[EDITORIALS]Illegal taping is wrongRegarding the illegally recorded surveillance tape made by the National Security Planning Agency that was recently exposed, President Roh Moo-hyun yesterday called for a prompt and thorough investigation by the National Intelligence Service. His comment was made at the conference table with the Blue House chiefs of staff.
Mr. Roh said, “It is shameful and lamentable that a state organ indulged in illegal eavesdropping, although it is in the past,” and added, “The government must thoroughly clear up illegal activities and decisively take measures at once, if there are any measures left to be taken, in order to prevent similar acts from happening.” In particular, Mr. Roh stressed, “What the government must consider important is the illegal activity of a state organ.”
This is an important comment that shows how the president perceives this incident, and we judge his perception to be correct. When illegally obtained information is disclosed in a way that either breaks or evades the law, it stirs up society, obscuring the fact that the eavesdropping was illegal. Therefore, social justice is far from being achieved. Particularly when the social atmosphere is so diffused, social establishments or norms that must control illegality will not be able to work properly.
This is exactly why the law that forbids eavesdropping was enacted, and why information obtained in such a way is recognized as having no value as proof. Also, as Mr. Roh pointed out, the issue of fairness can be raised when only a portion of the material is disclosed.
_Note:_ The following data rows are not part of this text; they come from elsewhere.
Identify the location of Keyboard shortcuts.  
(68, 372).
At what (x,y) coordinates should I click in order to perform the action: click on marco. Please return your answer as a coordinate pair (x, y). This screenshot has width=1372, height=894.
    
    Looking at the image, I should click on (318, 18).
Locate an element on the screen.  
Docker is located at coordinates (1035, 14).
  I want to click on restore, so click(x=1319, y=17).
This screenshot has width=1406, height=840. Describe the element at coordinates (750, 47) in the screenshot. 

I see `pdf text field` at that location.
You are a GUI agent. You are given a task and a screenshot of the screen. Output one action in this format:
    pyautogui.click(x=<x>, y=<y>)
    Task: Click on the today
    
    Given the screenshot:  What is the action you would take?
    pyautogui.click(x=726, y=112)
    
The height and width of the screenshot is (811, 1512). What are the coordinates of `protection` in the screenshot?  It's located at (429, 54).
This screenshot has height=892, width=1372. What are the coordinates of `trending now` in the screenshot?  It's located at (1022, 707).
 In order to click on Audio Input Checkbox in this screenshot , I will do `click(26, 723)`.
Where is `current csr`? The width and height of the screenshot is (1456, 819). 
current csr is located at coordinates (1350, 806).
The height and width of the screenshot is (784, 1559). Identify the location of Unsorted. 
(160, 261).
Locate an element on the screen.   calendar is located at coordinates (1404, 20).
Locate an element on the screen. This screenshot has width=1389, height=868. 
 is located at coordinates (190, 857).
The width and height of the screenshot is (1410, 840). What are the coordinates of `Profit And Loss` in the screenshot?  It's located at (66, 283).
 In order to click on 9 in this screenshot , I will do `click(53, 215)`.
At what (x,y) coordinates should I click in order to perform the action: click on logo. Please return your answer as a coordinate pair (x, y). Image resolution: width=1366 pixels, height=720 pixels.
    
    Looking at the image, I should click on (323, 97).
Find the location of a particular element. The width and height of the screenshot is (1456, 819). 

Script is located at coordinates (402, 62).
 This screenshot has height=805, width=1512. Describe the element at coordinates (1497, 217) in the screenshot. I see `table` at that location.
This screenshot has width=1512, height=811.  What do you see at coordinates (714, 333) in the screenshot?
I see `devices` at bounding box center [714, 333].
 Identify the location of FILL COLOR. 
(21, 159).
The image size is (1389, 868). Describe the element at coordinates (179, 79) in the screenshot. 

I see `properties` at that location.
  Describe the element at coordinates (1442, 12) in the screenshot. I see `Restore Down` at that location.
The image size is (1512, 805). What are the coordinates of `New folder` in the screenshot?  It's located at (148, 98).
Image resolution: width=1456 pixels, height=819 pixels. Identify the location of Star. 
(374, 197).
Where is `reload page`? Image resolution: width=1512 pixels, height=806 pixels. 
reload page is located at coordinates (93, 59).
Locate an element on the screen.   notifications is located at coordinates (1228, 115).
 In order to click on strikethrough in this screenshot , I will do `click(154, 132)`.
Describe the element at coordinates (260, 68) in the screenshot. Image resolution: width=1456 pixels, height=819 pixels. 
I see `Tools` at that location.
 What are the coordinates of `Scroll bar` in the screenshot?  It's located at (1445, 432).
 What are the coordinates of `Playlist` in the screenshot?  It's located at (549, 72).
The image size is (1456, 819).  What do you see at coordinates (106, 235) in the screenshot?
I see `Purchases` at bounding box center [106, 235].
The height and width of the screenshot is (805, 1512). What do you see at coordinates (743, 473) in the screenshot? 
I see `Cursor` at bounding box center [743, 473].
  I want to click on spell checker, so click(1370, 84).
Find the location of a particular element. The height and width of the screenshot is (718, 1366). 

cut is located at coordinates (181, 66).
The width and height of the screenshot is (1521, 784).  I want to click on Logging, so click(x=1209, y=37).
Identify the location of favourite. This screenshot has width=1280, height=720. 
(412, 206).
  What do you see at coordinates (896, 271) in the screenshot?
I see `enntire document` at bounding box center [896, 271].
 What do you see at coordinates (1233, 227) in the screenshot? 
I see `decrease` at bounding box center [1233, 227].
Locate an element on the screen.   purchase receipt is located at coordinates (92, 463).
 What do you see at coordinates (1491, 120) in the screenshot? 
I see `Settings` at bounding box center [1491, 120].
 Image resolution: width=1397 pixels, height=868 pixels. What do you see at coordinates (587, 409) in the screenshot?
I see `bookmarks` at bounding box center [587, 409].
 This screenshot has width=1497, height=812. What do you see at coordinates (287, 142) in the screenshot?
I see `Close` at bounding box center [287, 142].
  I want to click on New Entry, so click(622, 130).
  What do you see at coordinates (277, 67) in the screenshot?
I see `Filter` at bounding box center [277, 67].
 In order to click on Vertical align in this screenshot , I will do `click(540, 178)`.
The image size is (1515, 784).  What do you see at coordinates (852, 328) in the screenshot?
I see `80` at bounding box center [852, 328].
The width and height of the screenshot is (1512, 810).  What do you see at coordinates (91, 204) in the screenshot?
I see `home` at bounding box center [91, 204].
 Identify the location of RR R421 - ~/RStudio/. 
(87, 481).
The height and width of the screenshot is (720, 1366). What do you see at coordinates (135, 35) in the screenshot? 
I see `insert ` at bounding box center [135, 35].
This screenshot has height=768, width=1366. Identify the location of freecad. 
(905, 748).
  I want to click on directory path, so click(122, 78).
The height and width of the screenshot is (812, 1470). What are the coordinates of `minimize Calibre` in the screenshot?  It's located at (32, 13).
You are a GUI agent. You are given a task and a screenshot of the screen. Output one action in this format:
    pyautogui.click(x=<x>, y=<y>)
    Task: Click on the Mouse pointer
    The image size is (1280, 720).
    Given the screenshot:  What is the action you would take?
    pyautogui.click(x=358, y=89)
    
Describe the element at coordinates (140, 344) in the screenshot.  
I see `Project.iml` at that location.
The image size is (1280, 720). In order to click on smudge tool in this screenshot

It has already been reported that the National Security Planning Agency’s eavesdropping team surreptitiously recorded an extensive range of leading figures in society, creating several thousand tapes. There is no guarantee that such tapes will not be disclosed, and if a situation like the current one is repeated every time a revelation is made, society cannot help but become confused.
In the case of this particular incident, once the tape is disclosed, it must be determined whether its contents are true or not. But there must not be a case of double jeopardy.
The investigation into the contents of the tape must not break or evade the law. Everyone watching this episode, from the government to the press to all members of our society, must be more composed.